One of the best sources of papyri was from an ancient rubbish dump nearby Oxyrhynchus. Since its discovery in 1898 by Grenfell and Hunt, around 5000 ancient documents have been decoded and pieced together. From a scribe copying out lines to spells, Dr Mountford explored the world of papyri.
One of the first examples that Dr Mountford shared with us was P. Oxy. L 3554. This scrap of papyrus gives us a fascinating insight into the life of person whose work we take for granted. It is the work of a scribe who is practising writing two lines of Virgil’s Aeneid. The amount of painstaking work that went into this menial job is incredible and without sources like these we would not have access to the epic poems of Virgil and Homer nor would we appreciate the laborious job of scribes copying out lines again and again – I know that I would not want to copy out the Aeneid!
Another example was P. Oxy. 34. 2707. This almost complete piece of papyrus was a circus programme from the sixth century AD. One point that Dr Mountford raised, was that an average person going to watch the circus would not be able to read, so they must have been given to the ring master to ensure the show runs smoothly. About three quarters of the way through it states that after the fourth chariot race there will be mimes. They had various shows in-between each chariot race such as a procession, singing rope-dancers, gazelles and hounds, mimes, and a troupe of athletes. This all included the six chariot races. They certainly got their money’s worth out of going to a circus race. Without these records, we would have been left speculating how these immense events ran so smoothly and it is fascinating that the way events are organised has not changed in centuries.

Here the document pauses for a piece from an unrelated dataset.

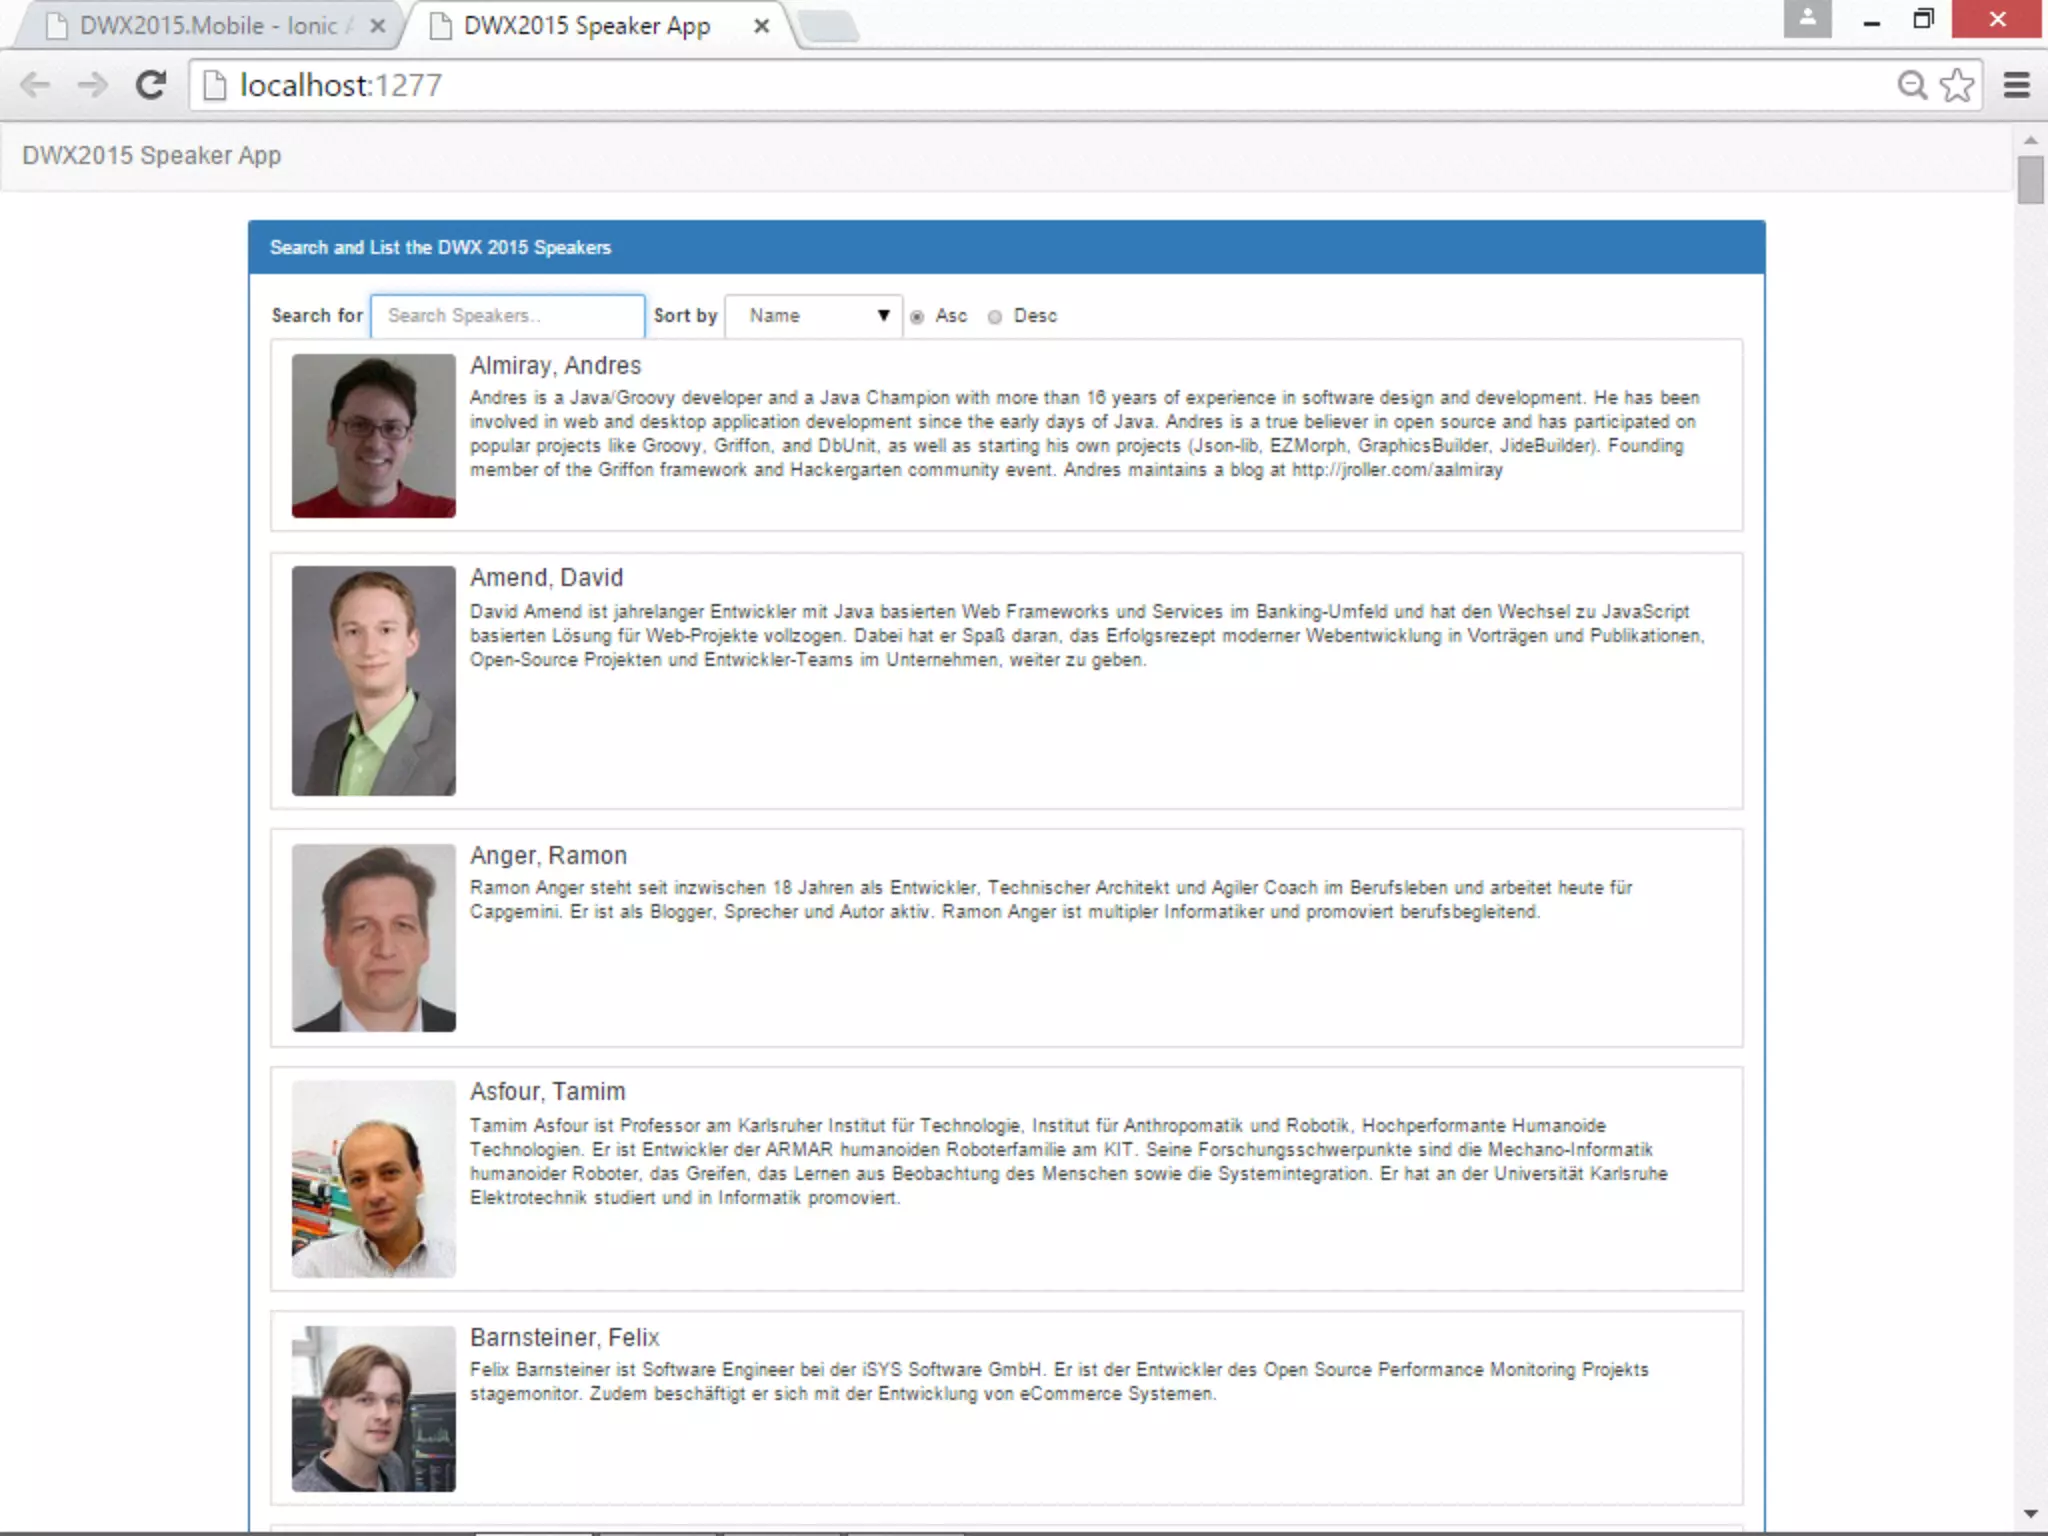Click the Chrome user profile icon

The most bizarre piece of papyrus found was definitely P. Oxy. 5245. This strange document containing spells or medical advice was certainly from a magician or a doctor. They were probably interchangeable. This piece of, “local folklore”, as described by Dr Mountford, was a cure for a hangover. Although the medical profession has become more advanced through the ages, there is still no definitive cure for a hangover and many cures today are still local folklore just like in ancient Egypt. Maybe there will never be a cure for a hangover and people in centuries to come will find our records for hangover cures and still not know the answer!
After Dr Mountford’s thought-provoking lecture, we were left with a new appreciation for the importance of these seemingly insignificant papyrus scraps. And as Samuel Southern said in his vote of thanks, we will all be thinking about what we write on our pieces of paper because they just might be examined by historians in the future!”